Ça fait plus de vingt ans, maintenant que vous...
Non !
Non ?
Je ne sais
pas si c'est important ou non. En tout cas pour moi... dans 2 000 ans
qui va se soucier de ma personne (rire) et de mes mots et de ma
musique... Non, ce n'est pas important. C'est le moment
présent qui est important, c'est la scène et
c'est ce que je vis actuellement.
Ce n'est pas la
dernière fois qu'on vous verra sur scène ?
(sourire)
J'ai le sentiment que c'est toujours la dernière fois...
donc je ne sais pas répondre à cette question.
Vous irez donc ce soir
encore à Bercy et puis après en France et puis
après à l'étranger notamment en Russie
avec des stades... enfin, en tout cas près de 30 000
spectateurs. Ça vient d'où cette
histoire-là avec la Russie ? C'est une longue histoire aussi
?
Là
encore, je ne peux pas l'expliquer. Je pense que c'est venu, je vais
dire spontanément... On m'a beaucoup parlé au
début des clips à l'époque de Tristana qu'on
avait joué en langue russe justement. Et puis,
après je crois qu'il y a quelque chose de commun qui est
peut-être une âme, une âme
tourmentée... On dit l'âme slave. (sourire) Et,
j'avoue qu'ils m'accueillent merveilleusement. J'ai hâte d'y
aller.
Il y a ces paysages, ces
plaines enneigées que vous aimez beaucoup.
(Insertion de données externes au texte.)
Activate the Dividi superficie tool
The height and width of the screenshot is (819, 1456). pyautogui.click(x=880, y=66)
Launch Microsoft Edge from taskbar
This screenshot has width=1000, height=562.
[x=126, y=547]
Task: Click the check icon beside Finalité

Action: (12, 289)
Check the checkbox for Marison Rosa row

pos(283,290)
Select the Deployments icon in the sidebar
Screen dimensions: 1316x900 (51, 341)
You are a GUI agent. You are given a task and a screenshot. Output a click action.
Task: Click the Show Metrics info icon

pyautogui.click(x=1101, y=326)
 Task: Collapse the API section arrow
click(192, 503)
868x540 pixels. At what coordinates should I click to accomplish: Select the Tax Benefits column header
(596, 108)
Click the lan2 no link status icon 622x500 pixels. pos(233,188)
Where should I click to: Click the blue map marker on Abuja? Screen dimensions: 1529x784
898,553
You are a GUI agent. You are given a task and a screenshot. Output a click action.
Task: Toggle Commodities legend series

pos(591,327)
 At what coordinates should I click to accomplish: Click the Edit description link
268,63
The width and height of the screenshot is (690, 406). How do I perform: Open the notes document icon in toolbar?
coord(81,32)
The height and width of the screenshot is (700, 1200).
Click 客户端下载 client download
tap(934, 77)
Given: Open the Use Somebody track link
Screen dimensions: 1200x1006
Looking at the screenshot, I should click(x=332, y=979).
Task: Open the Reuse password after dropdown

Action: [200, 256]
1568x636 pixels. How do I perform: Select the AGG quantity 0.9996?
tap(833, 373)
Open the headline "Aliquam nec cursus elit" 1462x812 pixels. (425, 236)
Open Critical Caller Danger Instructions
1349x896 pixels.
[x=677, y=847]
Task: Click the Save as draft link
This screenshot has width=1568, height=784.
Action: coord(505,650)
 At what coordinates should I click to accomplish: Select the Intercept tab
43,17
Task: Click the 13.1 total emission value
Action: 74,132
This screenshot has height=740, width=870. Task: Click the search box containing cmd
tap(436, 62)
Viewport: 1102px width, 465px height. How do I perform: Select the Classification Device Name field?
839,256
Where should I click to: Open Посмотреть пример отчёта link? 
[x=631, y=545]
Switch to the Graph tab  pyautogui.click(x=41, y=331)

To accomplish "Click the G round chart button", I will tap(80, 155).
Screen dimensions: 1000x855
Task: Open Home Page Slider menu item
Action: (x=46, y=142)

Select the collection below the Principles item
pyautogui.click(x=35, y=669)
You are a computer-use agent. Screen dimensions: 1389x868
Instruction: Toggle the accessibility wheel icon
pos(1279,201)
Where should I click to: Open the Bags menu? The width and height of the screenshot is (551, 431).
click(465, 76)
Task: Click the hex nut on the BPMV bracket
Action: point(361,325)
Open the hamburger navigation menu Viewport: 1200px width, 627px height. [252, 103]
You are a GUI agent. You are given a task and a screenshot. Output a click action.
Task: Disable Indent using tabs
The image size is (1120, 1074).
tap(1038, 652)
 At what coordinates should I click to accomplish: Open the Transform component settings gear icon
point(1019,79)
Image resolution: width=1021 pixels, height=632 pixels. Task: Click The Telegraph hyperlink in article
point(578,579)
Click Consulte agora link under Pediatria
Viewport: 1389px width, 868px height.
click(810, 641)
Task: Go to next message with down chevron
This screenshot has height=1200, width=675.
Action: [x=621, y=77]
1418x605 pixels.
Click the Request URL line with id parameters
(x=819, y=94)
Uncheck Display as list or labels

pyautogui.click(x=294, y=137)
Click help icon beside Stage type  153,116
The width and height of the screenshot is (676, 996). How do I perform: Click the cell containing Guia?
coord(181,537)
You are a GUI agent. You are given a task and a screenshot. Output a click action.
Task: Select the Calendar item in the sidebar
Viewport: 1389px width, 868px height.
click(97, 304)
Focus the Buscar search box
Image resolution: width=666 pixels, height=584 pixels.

(Mylène acquiesce) Il n'y aura pas d'exil en Russie ? Vous
reviendrez ?
Non, parce
que l'exil s'est produit d'une façon différente
parce que je viens du Canada. Et, j'ai quitté les plaines
enneigées (petit rire) pour venir en France. Et, c'est mon
pays. Et, je l'aime.
Il n'y aura pas d'autre
exil ?
Non !
Merci d'être
venue nous rendre visite.
Merci
à vous.
Euh... Qu'est-ce qui est
le plus compliqué ? Faire Bercy ou venir faire une interview
comme ça sur un plateau ?
(Eclat de
rire) Vous connaissez la réponse !
Je connais un petit peu
la réponse. C'est pour ça que je vous remercie
encore plus d'être venue ce soir ici.
Merci
à vous. Merci.
Belle soirée
à vous. Bel abandon sur scène avec votre public
qui vous attend, je le sais, dans quelques minutes. Et, à
très bientôt. On vous retrouvera donc dans les
mois à venir un peu partout en France et puis
également à l'étranger. Merci
Mylène...
Merci
d'être venu aussi.
Mais c'était
un joli moment de vous voir sur scène. Et c'est un joli
moment pour les télespectateurs de vous avoir, vous le
savez, aussi sur ce plateau. C'est rare, mais pour eux c'est
important, également.
Merci.
Merci et à
très bientôt.
Merci.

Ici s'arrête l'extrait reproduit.